» **TASK DIRECTIONS**
Nothing but an exact copy is wanted: the line with "Viewport: 1000px width, 595px height." and each line after it in the data below, last line included.

» **INFORMATION SUPPLIED**
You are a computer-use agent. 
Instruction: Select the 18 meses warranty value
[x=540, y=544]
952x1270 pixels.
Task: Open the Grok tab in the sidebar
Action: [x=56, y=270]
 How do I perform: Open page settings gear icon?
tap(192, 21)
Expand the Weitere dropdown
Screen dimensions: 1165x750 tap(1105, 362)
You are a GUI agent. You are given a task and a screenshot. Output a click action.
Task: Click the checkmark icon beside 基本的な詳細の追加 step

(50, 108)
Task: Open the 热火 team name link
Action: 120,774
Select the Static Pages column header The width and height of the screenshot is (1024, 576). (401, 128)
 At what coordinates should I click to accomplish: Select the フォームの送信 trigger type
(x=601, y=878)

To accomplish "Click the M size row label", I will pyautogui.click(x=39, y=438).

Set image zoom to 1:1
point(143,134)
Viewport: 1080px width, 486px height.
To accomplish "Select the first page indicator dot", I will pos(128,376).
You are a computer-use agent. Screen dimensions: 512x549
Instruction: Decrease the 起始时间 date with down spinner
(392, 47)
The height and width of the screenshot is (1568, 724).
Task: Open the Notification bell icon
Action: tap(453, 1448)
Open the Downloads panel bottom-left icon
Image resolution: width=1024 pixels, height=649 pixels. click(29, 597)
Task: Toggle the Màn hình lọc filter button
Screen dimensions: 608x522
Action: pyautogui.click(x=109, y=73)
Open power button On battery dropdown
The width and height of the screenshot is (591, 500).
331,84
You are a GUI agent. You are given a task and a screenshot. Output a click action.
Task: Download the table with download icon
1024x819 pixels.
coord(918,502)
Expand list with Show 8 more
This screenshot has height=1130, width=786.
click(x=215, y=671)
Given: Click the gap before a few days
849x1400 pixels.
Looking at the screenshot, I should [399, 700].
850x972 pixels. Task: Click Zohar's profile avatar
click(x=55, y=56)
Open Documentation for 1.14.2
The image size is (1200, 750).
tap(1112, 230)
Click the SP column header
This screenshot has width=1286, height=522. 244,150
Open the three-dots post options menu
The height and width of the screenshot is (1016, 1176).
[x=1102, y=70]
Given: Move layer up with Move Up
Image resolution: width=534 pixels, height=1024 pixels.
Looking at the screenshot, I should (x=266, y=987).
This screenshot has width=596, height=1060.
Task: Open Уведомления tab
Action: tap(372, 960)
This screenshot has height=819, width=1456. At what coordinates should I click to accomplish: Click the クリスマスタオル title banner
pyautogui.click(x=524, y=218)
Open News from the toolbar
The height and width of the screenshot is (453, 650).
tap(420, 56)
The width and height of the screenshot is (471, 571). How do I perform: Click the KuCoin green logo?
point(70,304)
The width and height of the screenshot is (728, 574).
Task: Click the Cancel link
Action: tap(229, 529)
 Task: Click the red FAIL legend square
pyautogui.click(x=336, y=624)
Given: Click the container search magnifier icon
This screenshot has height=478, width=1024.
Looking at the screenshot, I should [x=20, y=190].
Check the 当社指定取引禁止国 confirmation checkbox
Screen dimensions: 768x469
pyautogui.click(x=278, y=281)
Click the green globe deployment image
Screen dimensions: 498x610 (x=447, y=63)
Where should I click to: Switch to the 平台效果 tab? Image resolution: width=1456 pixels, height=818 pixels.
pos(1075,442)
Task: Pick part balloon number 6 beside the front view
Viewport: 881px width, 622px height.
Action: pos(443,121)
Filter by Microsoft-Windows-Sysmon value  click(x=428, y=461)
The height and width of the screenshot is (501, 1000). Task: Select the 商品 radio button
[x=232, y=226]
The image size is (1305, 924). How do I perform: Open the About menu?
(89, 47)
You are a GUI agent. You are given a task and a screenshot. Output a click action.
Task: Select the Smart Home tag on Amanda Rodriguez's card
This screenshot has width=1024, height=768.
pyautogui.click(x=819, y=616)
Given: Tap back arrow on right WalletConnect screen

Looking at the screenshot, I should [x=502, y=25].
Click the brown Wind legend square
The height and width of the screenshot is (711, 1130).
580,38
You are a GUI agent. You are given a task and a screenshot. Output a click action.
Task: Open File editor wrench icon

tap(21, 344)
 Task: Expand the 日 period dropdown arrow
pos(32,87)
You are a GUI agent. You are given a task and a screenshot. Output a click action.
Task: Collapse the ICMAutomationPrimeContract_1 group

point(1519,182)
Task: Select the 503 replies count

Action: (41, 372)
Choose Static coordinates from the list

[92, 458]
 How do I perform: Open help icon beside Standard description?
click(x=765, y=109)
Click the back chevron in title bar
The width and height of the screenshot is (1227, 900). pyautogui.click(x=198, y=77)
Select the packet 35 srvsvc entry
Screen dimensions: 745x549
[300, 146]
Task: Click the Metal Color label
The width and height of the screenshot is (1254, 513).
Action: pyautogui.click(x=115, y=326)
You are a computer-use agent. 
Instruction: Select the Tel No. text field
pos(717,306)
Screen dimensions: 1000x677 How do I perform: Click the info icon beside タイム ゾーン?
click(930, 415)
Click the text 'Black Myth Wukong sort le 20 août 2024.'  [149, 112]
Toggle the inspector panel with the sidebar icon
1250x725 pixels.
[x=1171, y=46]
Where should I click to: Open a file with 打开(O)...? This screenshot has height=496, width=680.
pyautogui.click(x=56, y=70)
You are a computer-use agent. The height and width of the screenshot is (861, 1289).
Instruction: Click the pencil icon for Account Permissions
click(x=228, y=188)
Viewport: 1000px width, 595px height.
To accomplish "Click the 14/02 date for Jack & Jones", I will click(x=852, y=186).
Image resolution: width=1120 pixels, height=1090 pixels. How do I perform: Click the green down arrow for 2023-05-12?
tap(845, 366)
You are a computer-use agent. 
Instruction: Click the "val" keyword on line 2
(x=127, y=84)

» **RESPONSE TO THIS TASK**
Viewport: 1000px width, 595px height.
To accomplish "Click the 14/02 date for Jack & Jones", I will click(x=852, y=186).
Image resolution: width=1120 pixels, height=1090 pixels. How do I perform: Click the green down arrow for 2023-05-12?
tap(845, 366)
You are a computer-use agent. 
Instruction: Click the "val" keyword on line 2
(x=127, y=84)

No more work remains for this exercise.